Wenn das Vielvermehren ein finanziell tragfähiges Businessmodell für Sozialhilfeempfänger in dritter Generation darstellt, braucht man sich nicht zu wundern, das ungeeignete Menschen ungeeignete Kinder in die Welt setzen und ungeeignet "erziehen".
Eine Pamela macht eben eine Chantalle und keine Lisa-Sophie. Das hat uns die "Was passiert dann"-Maschine schon in der Sesamstraße gelehrt.
Die demographischen Würfel sind unabänderlich bereits vor Jahren im Zuge der Wohlfühkuschel-Sozialromantik-Politik gefallen.
Es ist ein selbstverstärkendes System aus hilfegebenden Gutmenschen und dankbar Nehmenden. Beide haben es sich selbst
prächtig eingerichtet.
Resultat ist die Produkt sehr vieler verlorener Kinder, gezeugt zwischen Bierkasten, Premiere-Abo und RTL-II Programmheft.
Alles weitere ist nur vorherbare und unendlich teure Konsequenz.
Spätenstens, wenn "S-Bahn-
Prügler" Settrick, Kevin und Jayson wegen Chancenlosigkeit in blindem Hass jedem Zweiten die Augen matschig
prügeln, wird auch der Streetworker Sören-Rüdiger verstehen, daß unsere Sozialromantik gescheitert ist.
Und wenn die 15-jährige Priscilla-Jaqueline gerade vom staatsfinanzierten Hartz4-Antragsausfüllen-Seminar kommt und stolz erzählt, daß Sie gerade zum zweiten Mal schwanger ist und sie für Familienfeiern im engeren Kreis vom Sozialamt mittlerweile eine Großraumhalle gemietet bekommen, dann braucht man sich nicht zu wundern.

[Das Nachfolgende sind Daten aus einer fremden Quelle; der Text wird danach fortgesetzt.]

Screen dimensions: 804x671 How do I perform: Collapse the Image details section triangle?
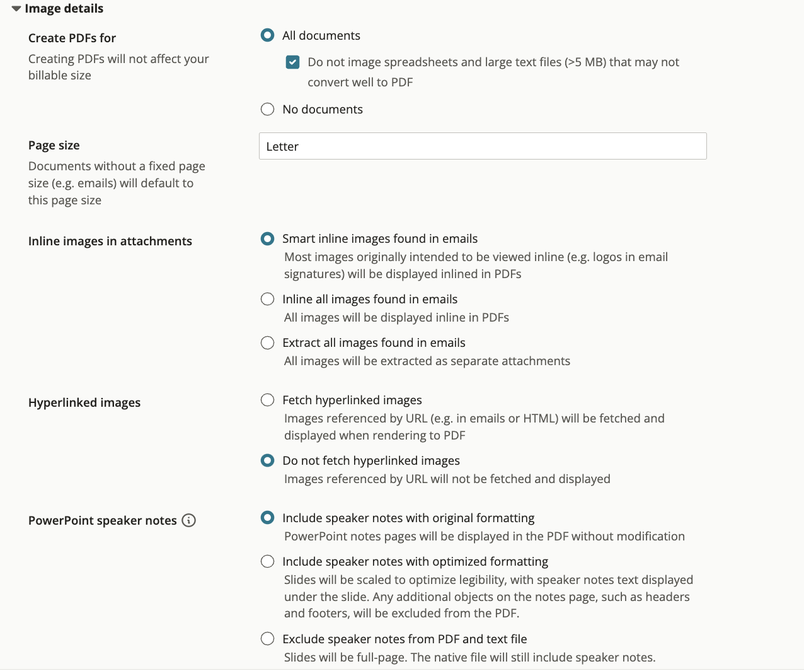point(16,9)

Alle wirksamen Lösungen sind politisch nicht vertretbar. Der Zug fährt mit hohem Tempo ungebremst in den Sozial-GAU.
Um eines gleich vorwegzunehmen: Es sind NICHT die Ausländer. Die eigentliche Problemschicht haben wir uns mit viel Geld selbst gekauft.
Und die wird uns dafür dankbar die Kniescheiben brechen.